ARRAY_NAME="Greenplum"

SEG_PREFIX=gpseg

PORT_BASE=33000

declare -a DATA_DIRECTORY=(/home/gpadmin/gpdata/gpdatap1 /home/gpadmin/gpdata/gpdatap2)

DATABASE_NAME=trjDB

MASTER_HOSTNAME=mdw

MASTER_DIRECTORY=/home/gpadmin/gpdata/gpmaster

MASTER_PORT=5432

TRUSTED_SHELL=/usr/bin/ssh

MIRROR_PORT_BASE=43000

REPLICATION_PORT_BASE=34000

MIRROR_REPLICATION_PORT_BASE=44000

declare -a MIRROR_DATA_DIRECTORY=(/home/gpadmin/gpdata/gpdatam1 /home/gpadmin/gpdata/gpdatam2)

=======

书面指令:
续写上方的 Greenplum 配置文件摘录，从其最后一行之后接着写。 其后的数据行在本练习中无需使用。

数据集条目
=======

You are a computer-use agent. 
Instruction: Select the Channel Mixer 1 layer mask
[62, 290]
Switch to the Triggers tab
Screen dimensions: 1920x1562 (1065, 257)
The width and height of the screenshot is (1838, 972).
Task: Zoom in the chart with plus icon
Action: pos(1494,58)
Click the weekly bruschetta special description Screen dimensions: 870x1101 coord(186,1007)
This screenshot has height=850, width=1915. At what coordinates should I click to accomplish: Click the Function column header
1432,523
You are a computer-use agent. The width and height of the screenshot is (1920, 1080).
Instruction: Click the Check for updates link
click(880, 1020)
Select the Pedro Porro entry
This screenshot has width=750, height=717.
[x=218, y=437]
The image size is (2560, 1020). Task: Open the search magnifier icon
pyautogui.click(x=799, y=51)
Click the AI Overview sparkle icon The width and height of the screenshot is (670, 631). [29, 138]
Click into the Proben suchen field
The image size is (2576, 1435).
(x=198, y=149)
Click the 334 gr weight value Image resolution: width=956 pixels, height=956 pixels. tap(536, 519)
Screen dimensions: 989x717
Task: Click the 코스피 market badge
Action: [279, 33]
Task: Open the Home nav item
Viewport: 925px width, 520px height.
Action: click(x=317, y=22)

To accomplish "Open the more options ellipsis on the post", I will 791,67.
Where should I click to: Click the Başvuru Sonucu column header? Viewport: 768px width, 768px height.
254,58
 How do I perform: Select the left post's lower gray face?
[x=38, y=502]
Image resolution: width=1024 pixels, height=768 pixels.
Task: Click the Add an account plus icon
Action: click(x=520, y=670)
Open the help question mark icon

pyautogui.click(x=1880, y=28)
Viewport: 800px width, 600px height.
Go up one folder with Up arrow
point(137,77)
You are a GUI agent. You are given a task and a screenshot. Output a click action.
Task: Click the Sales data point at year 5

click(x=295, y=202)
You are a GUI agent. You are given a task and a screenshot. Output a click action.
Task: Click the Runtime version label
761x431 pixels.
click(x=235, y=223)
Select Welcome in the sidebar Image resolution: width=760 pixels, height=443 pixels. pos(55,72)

=======

练习答复:
MACHINE_LIST_FILE=/home/gpadmin/conf/seg_hosts

初始化数据库

使用gpinitsystem脚本来初始化数据库,命令如下:

[gpadmin@dw-greenplum-1 conf]$ gpinitsystem -c gpinitsystem_config -h seg_hosts -s sdw3

看到上面图说明初始化成功,尝试登录greenplum默认的数据库postgres

[gpadmin@dw-greenplum-1 conf]$ psql -d postgres

psql (8.2.15)

Type "help" for help.

postgres=# \l

List of databases

Name | Owner | Encoding | Access privileges

-----------+---------+----------+---------------------

postgres | gpadmin | UTF8 |

template0 | gpadmin | UTF8 | =c/gpadmin

: gpadmin=CTc/gpadmin

template1 | gpadmin | UTF8 | =c/gpadmin

: gpadmin=CTc/gpadmin

trjDB | gpadmin | UTF8 |

(4 rows)

postgres=#

3.故障处理

3.1激活standby

[gpadmin@dw-greenplum-4 conf]$ gpactivatestandby

3.2恢复所有失效的segment

[gpadmin@dw-greenplum-4 gpseg-1]$ gprecoverseg

3.3还原所有segment角色

[gpadmin@dw-greenplum-4 gpseg-1]$ gprecoverseg -r

如果要新建standby,但是原来已有standby,首先要删除它。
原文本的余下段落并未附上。